== MATERIAL PROVIDED ==
⟨
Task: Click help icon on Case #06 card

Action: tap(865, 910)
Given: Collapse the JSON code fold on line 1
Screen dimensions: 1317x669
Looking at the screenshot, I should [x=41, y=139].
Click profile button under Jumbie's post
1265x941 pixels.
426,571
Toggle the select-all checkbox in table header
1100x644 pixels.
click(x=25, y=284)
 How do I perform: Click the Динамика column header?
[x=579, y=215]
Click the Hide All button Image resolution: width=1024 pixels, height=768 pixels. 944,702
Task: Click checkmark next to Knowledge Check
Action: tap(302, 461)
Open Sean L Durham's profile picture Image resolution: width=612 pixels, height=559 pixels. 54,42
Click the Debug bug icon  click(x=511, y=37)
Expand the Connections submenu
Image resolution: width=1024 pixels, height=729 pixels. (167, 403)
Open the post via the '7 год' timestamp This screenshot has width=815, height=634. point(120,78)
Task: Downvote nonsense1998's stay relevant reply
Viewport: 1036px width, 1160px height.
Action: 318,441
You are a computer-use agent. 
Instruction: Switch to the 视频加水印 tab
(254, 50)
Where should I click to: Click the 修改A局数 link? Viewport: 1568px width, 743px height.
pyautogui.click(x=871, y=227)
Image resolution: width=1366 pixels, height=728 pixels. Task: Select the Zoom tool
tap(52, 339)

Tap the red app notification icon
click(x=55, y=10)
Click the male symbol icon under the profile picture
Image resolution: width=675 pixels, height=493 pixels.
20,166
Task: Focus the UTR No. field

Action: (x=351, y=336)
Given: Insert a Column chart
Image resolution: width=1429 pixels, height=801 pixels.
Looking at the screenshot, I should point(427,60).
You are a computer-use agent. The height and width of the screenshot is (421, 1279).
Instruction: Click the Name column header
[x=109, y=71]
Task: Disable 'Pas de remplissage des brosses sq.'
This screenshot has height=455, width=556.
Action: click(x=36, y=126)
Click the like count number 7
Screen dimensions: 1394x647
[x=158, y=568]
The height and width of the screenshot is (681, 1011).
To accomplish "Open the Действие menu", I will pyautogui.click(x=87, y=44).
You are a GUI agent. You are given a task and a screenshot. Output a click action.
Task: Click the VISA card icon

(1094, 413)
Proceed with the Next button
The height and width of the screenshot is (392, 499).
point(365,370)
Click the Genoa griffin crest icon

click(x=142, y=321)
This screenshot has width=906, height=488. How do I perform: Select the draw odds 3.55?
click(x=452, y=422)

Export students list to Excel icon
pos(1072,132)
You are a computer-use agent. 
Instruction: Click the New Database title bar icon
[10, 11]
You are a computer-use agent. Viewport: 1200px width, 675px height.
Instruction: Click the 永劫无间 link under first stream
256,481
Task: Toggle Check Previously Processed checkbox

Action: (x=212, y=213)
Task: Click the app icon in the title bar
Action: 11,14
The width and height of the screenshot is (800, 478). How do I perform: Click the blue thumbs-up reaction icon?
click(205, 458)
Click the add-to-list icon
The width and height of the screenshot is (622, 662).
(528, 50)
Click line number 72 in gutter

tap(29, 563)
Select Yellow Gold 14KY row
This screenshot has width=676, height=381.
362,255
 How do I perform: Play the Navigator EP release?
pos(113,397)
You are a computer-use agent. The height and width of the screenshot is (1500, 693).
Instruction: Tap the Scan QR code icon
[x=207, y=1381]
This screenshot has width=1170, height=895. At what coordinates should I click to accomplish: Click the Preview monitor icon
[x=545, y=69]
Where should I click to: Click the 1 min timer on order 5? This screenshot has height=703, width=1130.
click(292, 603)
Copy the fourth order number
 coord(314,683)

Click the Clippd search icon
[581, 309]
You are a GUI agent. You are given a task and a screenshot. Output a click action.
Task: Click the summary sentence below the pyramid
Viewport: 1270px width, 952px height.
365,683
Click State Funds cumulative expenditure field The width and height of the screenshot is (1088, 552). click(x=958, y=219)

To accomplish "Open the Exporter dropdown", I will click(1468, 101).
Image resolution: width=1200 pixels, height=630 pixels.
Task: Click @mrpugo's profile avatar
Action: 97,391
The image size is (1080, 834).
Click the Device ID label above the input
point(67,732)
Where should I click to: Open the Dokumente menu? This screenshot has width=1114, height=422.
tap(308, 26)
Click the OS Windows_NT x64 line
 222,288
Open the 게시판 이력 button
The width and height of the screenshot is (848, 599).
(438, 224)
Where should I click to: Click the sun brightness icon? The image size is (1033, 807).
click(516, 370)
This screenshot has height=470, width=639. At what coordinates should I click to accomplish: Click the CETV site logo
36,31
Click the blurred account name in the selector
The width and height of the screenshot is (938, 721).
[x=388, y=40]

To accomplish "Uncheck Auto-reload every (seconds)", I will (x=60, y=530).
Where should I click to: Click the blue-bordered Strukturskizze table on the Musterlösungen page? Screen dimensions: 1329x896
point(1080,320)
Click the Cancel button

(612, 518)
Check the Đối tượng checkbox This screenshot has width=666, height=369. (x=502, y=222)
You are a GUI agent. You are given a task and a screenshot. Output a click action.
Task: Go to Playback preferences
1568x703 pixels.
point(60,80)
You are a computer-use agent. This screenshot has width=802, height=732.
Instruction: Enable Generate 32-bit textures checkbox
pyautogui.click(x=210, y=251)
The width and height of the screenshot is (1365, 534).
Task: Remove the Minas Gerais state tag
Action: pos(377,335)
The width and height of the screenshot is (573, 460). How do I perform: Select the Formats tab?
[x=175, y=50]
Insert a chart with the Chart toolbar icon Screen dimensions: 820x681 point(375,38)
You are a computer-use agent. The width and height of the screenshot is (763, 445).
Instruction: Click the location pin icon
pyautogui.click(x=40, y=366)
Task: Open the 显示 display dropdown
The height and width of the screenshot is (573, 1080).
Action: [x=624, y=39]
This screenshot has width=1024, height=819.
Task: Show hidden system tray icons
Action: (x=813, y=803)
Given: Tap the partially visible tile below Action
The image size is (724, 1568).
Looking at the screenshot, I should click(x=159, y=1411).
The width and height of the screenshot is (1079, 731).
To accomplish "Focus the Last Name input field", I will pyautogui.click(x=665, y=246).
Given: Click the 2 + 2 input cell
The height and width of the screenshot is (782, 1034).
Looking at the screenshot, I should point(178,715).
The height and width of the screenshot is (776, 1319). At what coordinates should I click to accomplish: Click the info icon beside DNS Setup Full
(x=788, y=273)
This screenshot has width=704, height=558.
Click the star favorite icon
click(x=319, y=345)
⟩
== TASK GOAL ==
Restate the entire listing verbatim.

== ANSWER TO THE EXERCISE ==
Task: Click help icon on Case #06 card

Action: tap(865, 910)
Given: Collapse the JSON code fold on line 1
Screen dimensions: 1317x669
Looking at the screenshot, I should [x=41, y=139].
Click profile button under Jumbie's post
1265x941 pixels.
426,571
Toggle the select-all checkbox in table header
1100x644 pixels.
click(x=25, y=284)
 How do I perform: Click the Динамика column header?
[x=579, y=215]
Click the Hide All button Image resolution: width=1024 pixels, height=768 pixels. 944,702
Task: Click checkmark next to Knowledge Check
Action: tap(302, 461)
Open Sean L Durham's profile picture Image resolution: width=612 pixels, height=559 pixels. 54,42
Click the Debug bug icon  click(x=511, y=37)
Expand the Connections submenu
Image resolution: width=1024 pixels, height=729 pixels. (167, 403)
Open the post via the '7 год' timestamp This screenshot has width=815, height=634. point(120,78)
Task: Downvote nonsense1998's stay relevant reply
Viewport: 1036px width, 1160px height.
Action: 318,441
You are a computer-use agent. 
Instruction: Switch to the 视频加水印 tab
(254, 50)
Where should I click to: Click the 修改A局数 link? Viewport: 1568px width, 743px height.
pyautogui.click(x=871, y=227)
Image resolution: width=1366 pixels, height=728 pixels. Task: Select the Zoom tool
tap(52, 339)

Tap the red app notification icon
click(x=55, y=10)
Click the male symbol icon under the profile picture
Image resolution: width=675 pixels, height=493 pixels.
20,166
Task: Focus the UTR No. field

Action: (x=351, y=336)
Given: Insert a Column chart
Image resolution: width=1429 pixels, height=801 pixels.
Looking at the screenshot, I should point(427,60).
You are a computer-use agent. The height and width of the screenshot is (421, 1279).
Instruction: Click the Name column header
[x=109, y=71]
Task: Disable 'Pas de remplissage des brosses sq.'
This screenshot has height=455, width=556.
Action: click(x=36, y=126)
Click the like count number 7
Screen dimensions: 1394x647
[x=158, y=568]
The height and width of the screenshot is (681, 1011).
To accomplish "Open the Действие menu", I will pyautogui.click(x=87, y=44).
You are a GUI agent. You are given a task and a screenshot. Output a click action.
Task: Click the VISA card icon

(1094, 413)
Proceed with the Next button
The height and width of the screenshot is (392, 499).
point(365,370)
Click the Genoa griffin crest icon

click(x=142, y=321)
This screenshot has width=906, height=488. How do I perform: Select the draw odds 3.55?
click(x=452, y=422)

Export students list to Excel icon
pos(1072,132)
You are a computer-use agent. 
Instruction: Click the New Database title bar icon
[10, 11]
You are a computer-use agent. Viewport: 1200px width, 675px height.
Instruction: Click the 永劫无间 link under first stream
256,481
Task: Toggle Check Previously Processed checkbox

Action: (x=212, y=213)
Task: Click the app icon in the title bar
Action: 11,14
The width and height of the screenshot is (800, 478). How do I perform: Click the blue thumbs-up reaction icon?
click(205, 458)
Click the add-to-list icon
The width and height of the screenshot is (622, 662).
(528, 50)
Click line number 72 in gutter

tap(29, 563)
Select Yellow Gold 14KY row
This screenshot has width=676, height=381.
362,255
 How do I perform: Play the Navigator EP release?
pos(113,397)
You are a computer-use agent. The height and width of the screenshot is (1500, 693).
Instruction: Tap the Scan QR code icon
[x=207, y=1381]
This screenshot has width=1170, height=895. At what coordinates should I click to accomplish: Click the Preview monitor icon
[x=545, y=69]
Where should I click to: Click the 1 min timer on order 5? This screenshot has height=703, width=1130.
click(292, 603)
Copy the fourth order number
 coord(314,683)

Click the Clippd search icon
[581, 309]
You are a GUI agent. You are given a task and a screenshot. Output a click action.
Task: Click the summary sentence below the pyramid
Viewport: 1270px width, 952px height.
365,683
Click State Funds cumulative expenditure field The width and height of the screenshot is (1088, 552). click(x=958, y=219)

To accomplish "Open the Exporter dropdown", I will click(1468, 101).
Image resolution: width=1200 pixels, height=630 pixels.
Task: Click @mrpugo's profile avatar
Action: 97,391
The image size is (1080, 834).
Click the Device ID label above the input
point(67,732)
Where should I click to: Open the Dokumente menu? This screenshot has width=1114, height=422.
tap(308, 26)
Click the OS Windows_NT x64 line
 222,288
Open the 게시판 이력 button
The width and height of the screenshot is (848, 599).
(438, 224)
Where should I click to: Click the sun brightness icon? The image size is (1033, 807).
click(516, 370)
This screenshot has height=470, width=639. At what coordinates should I click to accomplish: Click the CETV site logo
36,31
Click the blurred account name in the selector
The width and height of the screenshot is (938, 721).
[x=388, y=40]

To accomplish "Uncheck Auto-reload every (seconds)", I will (x=60, y=530).
Where should I click to: Click the blue-bordered Strukturskizze table on the Musterlösungen page? Screen dimensions: 1329x896
point(1080,320)
Click the Cancel button

(612, 518)
Check the Đối tượng checkbox This screenshot has width=666, height=369. (x=502, y=222)
You are a GUI agent. You are given a task and a screenshot. Output a click action.
Task: Go to Playback preferences
1568x703 pixels.
point(60,80)
You are a computer-use agent. This screenshot has width=802, height=732.
Instruction: Enable Generate 32-bit textures checkbox
pyautogui.click(x=210, y=251)
The width and height of the screenshot is (1365, 534).
Task: Remove the Minas Gerais state tag
Action: pos(377,335)
The width and height of the screenshot is (573, 460). How do I perform: Select the Formats tab?
[x=175, y=50]
Insert a chart with the Chart toolbar icon Screen dimensions: 820x681 point(375,38)
You are a computer-use agent. The width and height of the screenshot is (763, 445).
Instruction: Click the location pin icon
pyautogui.click(x=40, y=366)
Task: Open the 显示 display dropdown
The height and width of the screenshot is (573, 1080).
Action: [x=624, y=39]
This screenshot has width=1024, height=819.
Task: Show hidden system tray icons
Action: (x=813, y=803)
Given: Tap the partially visible tile below Action
The image size is (724, 1568).
Looking at the screenshot, I should click(x=159, y=1411).
The width and height of the screenshot is (1079, 731).
To accomplish "Focus the Last Name input field", I will pyautogui.click(x=665, y=246).
Given: Click the 2 + 2 input cell
The height and width of the screenshot is (782, 1034).
Looking at the screenshot, I should point(178,715).
The height and width of the screenshot is (776, 1319). At what coordinates should I click to accomplish: Click the info icon beside DNS Setup Full
(x=788, y=273)
This screenshot has width=704, height=558.
Click the star favorite icon
click(x=319, y=345)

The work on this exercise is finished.